This document is part of my practice on data visualization with R markdown consisting of charts created using ggplot2. The dataset used in this document is ggplot2 built-in diamonds dataset.
library(tidyverse)
## Warning: package 'tidyverse' was built under R version 4.3.1
## ── Attaching core tidyverse packages ──────────────────────── tidyverse 2.0.0 ──
## ✔ dplyr 1.1.2 ✔ readr 2.1.4
## ✔ forcats 1.0.0 ✔ stringr 1.5.0
## ✔ ggplot2 3.4.2 ✔ tibble 3.2.1
## ✔ lubridate 1.9.2 ✔ tidyr 1.3.0
## ✔ purrr 1.0.1
## ── Conflicts ────────────────────────────────────────── tidyverse_conflicts() ──
## ✖ dplyr::filter() masks stats::filter()
## ✖ dplyr::lag() masks stats::lag()
## ℹ Use the conflicted package (<http://conflicted.r-lib.org/>) to force all conflicts to become errors
library(ggplot2)
cat(nrow(diamonds))
## 53940
ggplot(diamonds,aes(x=cut,fill=clarity))+
geom_bar(position="dodge")+
theme_minimal()+
labs(
title = "Number of diamonds",
subtitle = "grouped by cut and clarity",
x = "cut",
y = "number",
caption = "Source: R studio"
)
The chart above visualises the numbers of diamonds of the whole dataset within each class of clarity, grouped by the quality of the cut.

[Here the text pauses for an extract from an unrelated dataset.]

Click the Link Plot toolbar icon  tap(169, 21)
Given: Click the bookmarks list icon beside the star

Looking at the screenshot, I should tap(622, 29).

ggplot(diamonds,aes(x=clarity,y=price))+
geom_violin()+
theme_minimal()+
labs(
title = "Violin plot",
subtitle = "Visualization of the price distribution of each clarity class",
caption = "Source: R studio"
)
The violin chart illustrates the distribution of the price of diamonds in each clarity measurement in order from worst (I1) to best (IF). It can be seen that the highest density lies mostly at the bottom, regardless of clarity type.
colors <- diamonds %>%
count(color)
ggplot(colors,
aes(x=" ",y=n,fill=color))+
geom_bar(stat="identity",width=1,color="white")+
coord_polar("y",start=0)+
theme_void()+
labs(
title = "Pie chart",
subtitle = "Showing proportions of different colours",
caption = "Source: R studio"
)
This pie chart shows the proportions of diamond colours, having ‘D’ as the best, and ‘J’ as the worst.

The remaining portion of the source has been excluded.